[START GIVEN PASSAGE]

Monday 2 April 2012

LaRM day 54 (Edie Brickell-Broken Social Scene)

So, after those first two albums Edie Brickell married crusty old Paul Simon and it was a few years before she made another record. Picture Perfect Morning (1994) shows worrying signs of the influence of her aging husband (I'm not just being rude, she's now in a band with his son who is the same age as her). It's a somewhat sappy, sentimenal record, with too much additional instrumentation (sappy keyboards a la Still Crazy, accordions a la Graceland, minor chord workouts a la Hearts & Bones). Any traces of her own rather quirkier songwriting style are effectively buried beneath the weight of Simon-isms, which suit his own records, but ultimately wreck his wife's. There are a couple of nice tunes ('In the Bath' is quite sweet), and it's a cool, relaxing listen, but on the whole it's a pretty empty record.

Before launching the greatest American indie label and starting my favourite band of, like, ever, Mac McCaughan was in a number of tiny Chapel Hill outfits, including Bricks. Bricks also had in their line-up, on occasion, the delightful Laura Cantrell who we'll meet up with again later. The Bricks tunes were far removed from either Superchunk's power-punk pop music or Cantrell's cool Americana, being totally lo-fi, press play and record type stuff. Living room messing about in other words, but in amongst the tooling around are some great, great little indie rock songs.

[END GIVEN PASSAGE]
[START INFORMATION SUPPLIED]

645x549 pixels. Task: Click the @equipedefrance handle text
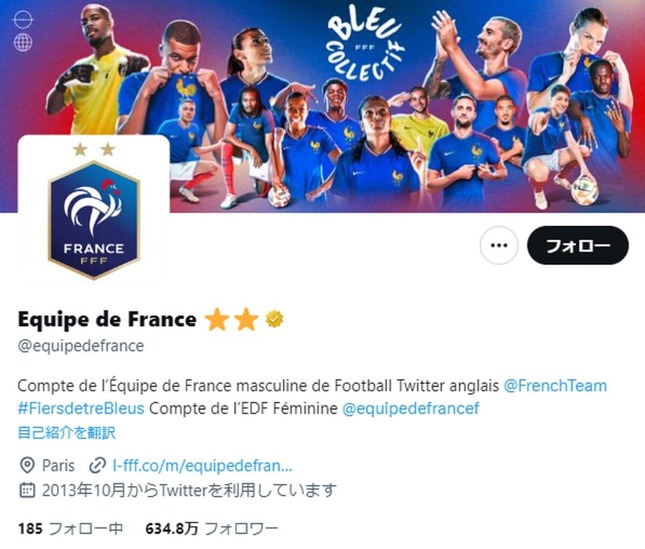[x=81, y=346]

[END INFORMATION SUPPLIED]

## ACTIONS TO TAKE
1. Sum up the blog post in two sentences.
2. Does the blog post agree with each statement? Answer yes or no, and quote the deciding words.
(a) Picture Perfect Morning came out in 1994.
(b) The Bricks tunes sounded much like Superchunk's power-punk pop music.
(c) Laura Cantrell was in every Bricks line-up.
The data is separate material, apart from the blog post.

## PER-TASK ANSWERS
1. The blog post calls Edie Brickell's Picture Perfect Morning (1994), made after she married Paul Simon, a sappy record whose extra instrumentation and Simon-isms bury her quirkier songwriting, so that despite a couple of nice tunes it is a pretty empty record. It then turns to Bricks, a tiny Chapel Hill outfit that included Mac McCaughan and, on occasion, Laura Cantrell, whose lo-fi living-room recordings hold some great little indie rock songs.

2.
(a) Yes: "Picture Perfect Morning (1994)"
(b) No: "The Bricks tunes were far removed from either Superchunk's power-punk pop music or Cantrell's cool Americana"
(c) No: "Bricks also had in their line-up, on occasion, the delightful Laura Cantrell"